Three quarters (75%) of board members and senior managers at UAE financial services organisations are most concerned about increased competition over the next 12 months, according to a study by the Collinson Group published today.  The research found that UAE financial services providers such as banks, credit card companies and insurers are significantly more concerned about competition than their counterparts in the UK and Singapore.

According to the Collinson Group, this increased competitive pressure is focusing the minds of UAE financial services executives on their customers to a greater extent than in either Singapore or the UK.  The key issues highlighted by respondents include: ensuring a consistent customer experience (cited by 45% of UAE respondents, compared with as little as 27% in Singapore), achieving brand differentiation (45% compared with 32% in the UK), and, harnessing customer insights and data (45% compared with 33% in the UK).

Loyalty holds the key

Investment in loyalty and other customer engagement initiatives looms large on the priority list of UAE financial executives.  Over the next 12 months, almost half (48%) plan to invest in developing and improving customer loyalty initiatives, whereas two fifths (39%) anticipate engaging with customers via digital and social channels of importance. Many institutions in the UAE are in fact shunning “traditional” communication channels and engaging with customers using social methods in order to satisfy the needs of the increasingly mobile-focused customer. 

The Collinson Group study also highlighted the unique customer dynamics of the UAE marketplace, which has a comparatively high proportion of transient residents.  As a consequence, financial services organisations in the region only expect to retain customers for between one and three years, whereas almost half (45%) of respondents in both Singapore and the UK expect to retain customers between four and five years.

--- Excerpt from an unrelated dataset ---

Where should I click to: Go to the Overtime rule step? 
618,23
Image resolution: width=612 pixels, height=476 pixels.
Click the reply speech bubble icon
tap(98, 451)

Whilst commitment to customers is high amongst UAE institutions, financial professionals are less concerned over regulation: only 39% of UAE companies cite it as a key consideration for this year compared to 57% in Singapore and nearly two thirds of respondents (65%) in the UK. 

Christopher Evans, Director, Collinson Group commented, “Financial services executives in the UAE recognise that building emotional engagement with their customers will help combat the threat of losing customers in an increasingly competitive marketplace.  With such a high proportion of short-term residents, UAE providers need to constantly work to win over new customers – and prove to existing ones they have made the right choice.”

“This depends on doing two things right.  First, they need to invest in gaining insight to better understand their customers, and second, they must seek to add value at all customer interaction points in a relevant way.”

Delivering value is not only important to retain customers but also in terms of customer acquisition. It takes time to achieve high levels of customer engagement, so it is important for banks to build the foundations now. For these initiatives to succeed, they need endorsement at the highest level, insights need to be shared across the organisation, and the process of improvement needs to be integral to the organisation and continuous. 

We encourage financial service organisations to act now if they are to combat the risk of being left behind by faster-moving competitors who prioritise customer experience”.